The hardest part of bringing an application into governance usually isn’t wiring up the connector — it’s answering a deceptively simple question: who already has access? Connected apps tend to accumulate a messy mix of assigned users, unassigned users, and local accounts created outside any formal lifecycle process. Account Discovery for Connected Applications, now in Public Preview, gives Microsoft Entra ID Governance admins that missing visibility directly inside the provisioning experience.

What the feature does

Account Discovery scans a connected application and surfaces the identities that already exist in it, sorted into clear categories. Instead of starting provisioning blind, you get a structured view of local accounts, unassigned users, and assigned users before you operationalize anything.

The discovery runs from the same provisioning configuration you already use, and it relies on your direct matching attribute to correlate existing accounts with Entra identities. That correlation is what lets you decide, account by account, what to keep, clean up, or bring under managed lifecycle controls.

Why it matters

  • Start onboarding from a clean baseline instead of inheriting orphaned or unmanaged access without realizing it.
  • Cut manual reconciliation that would otherwise eat hours of spreadsheet work and connector guesswork.
  • Make app onboarding predictable by exposing access drift early, before provisioning rules are live.

How to enable it

Account Discovery is in Public Preview, so validate it in a test or non-critical app before you rely on it for production onboarding decisions.

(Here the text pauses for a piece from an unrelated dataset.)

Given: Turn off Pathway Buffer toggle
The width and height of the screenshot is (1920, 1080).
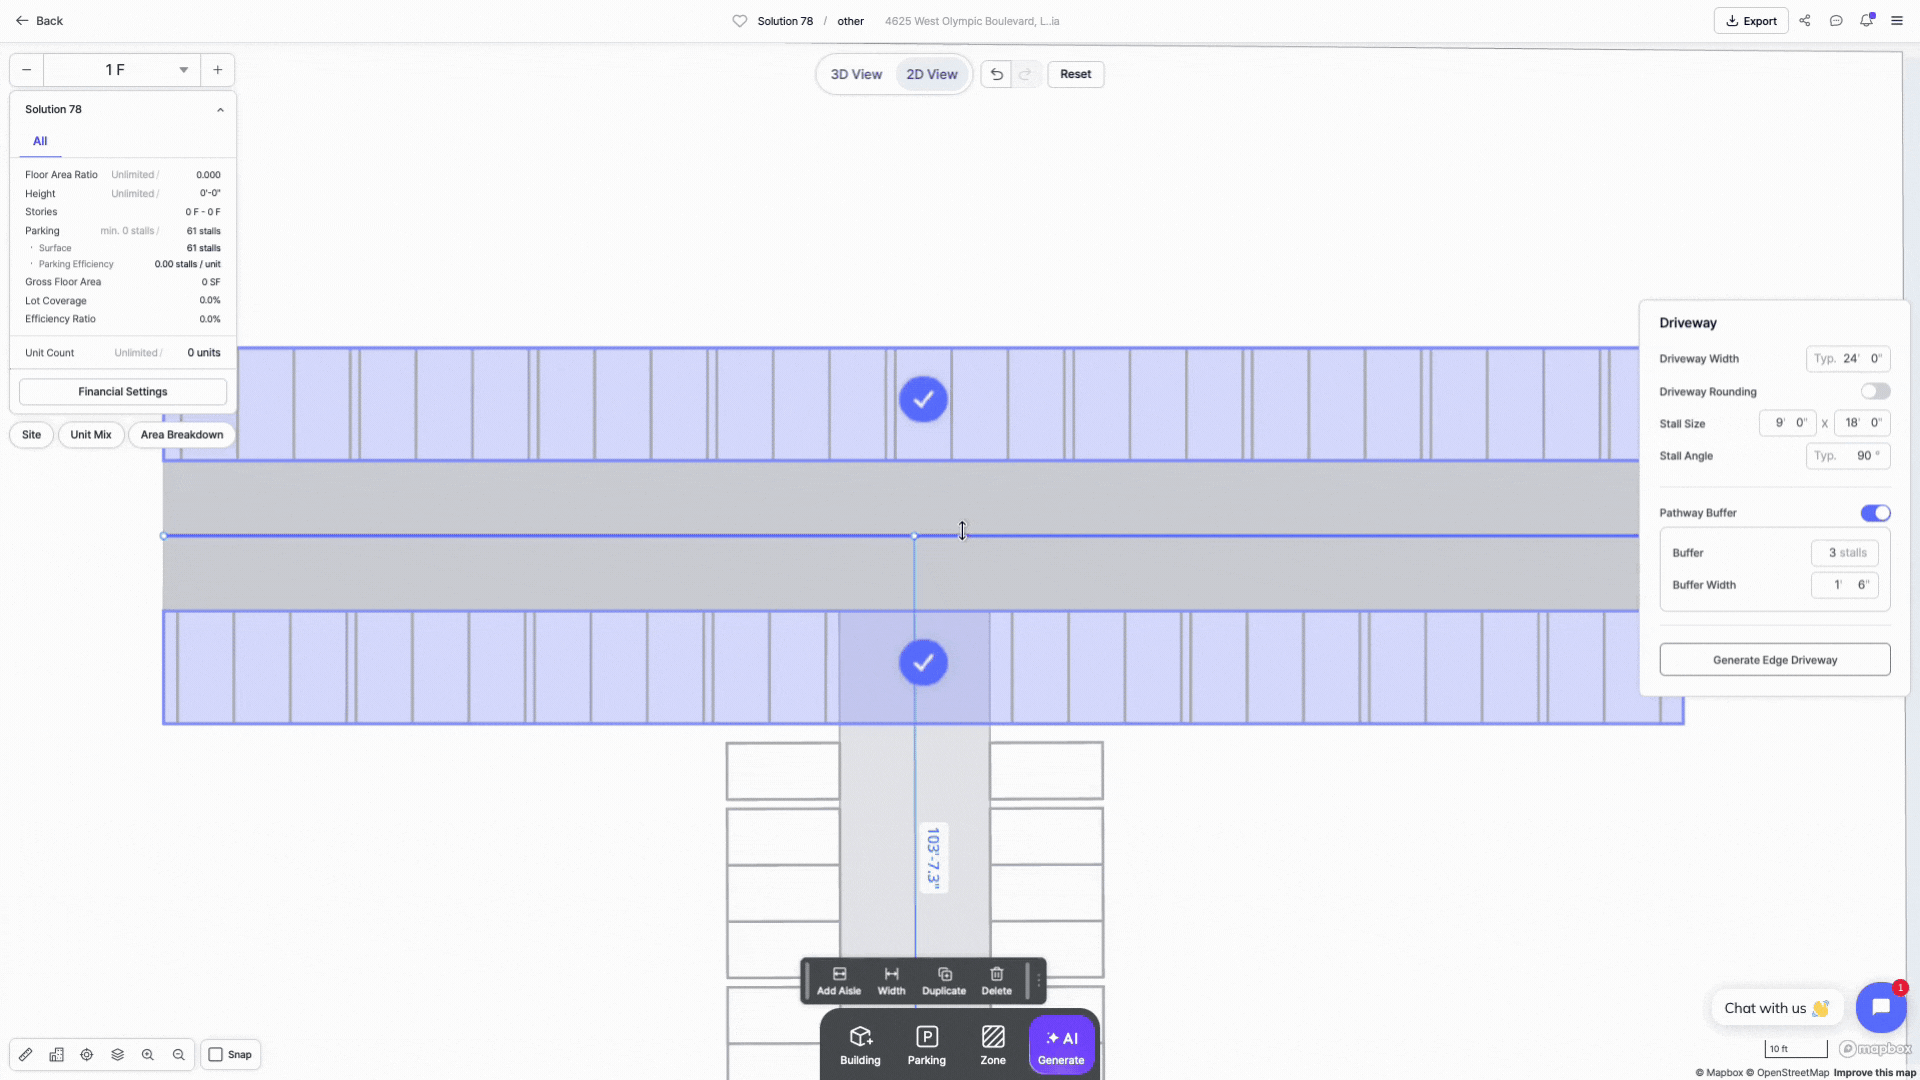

  1. Open the Microsoft Entra admin center and go to Identity > Applications > Enterprise applications.
  2. Select the target app and open Provisioning.
  3. Confirm the provisioning credentials are configured and the test connection is healthy.
  4. Make sure your direct matching attribute is set, then choose Discover identities.
  5. Review the returned categories — local accounts, unassigned users, and assigned users — and use that view to clean up stale access or assign correlated users.

Where it fits

This sits at the very front of the application onboarding lifecycle, before you flip provisioning into steady-state operation. If your governance program is expanding to cover more SaaS and line-of-business apps, the value compounds: every app you onboard with a clear access inventory is one fewer source of hidden, ungoverned access later. It pairs naturally with access reviews and lifecycle workflows, since the cleaner your starting state, the more meaningful those downstream controls become.

Conclusion

Account Discovery turns an opaque, manual reconciliation problem into a structured step inside the provisioning flow. For governance teams, that’s a practical win — you onboard apps faster and with far more confidence that you actually know who has access. Test it against a representative app first, then make it a standard part of how you bring new applications into governance.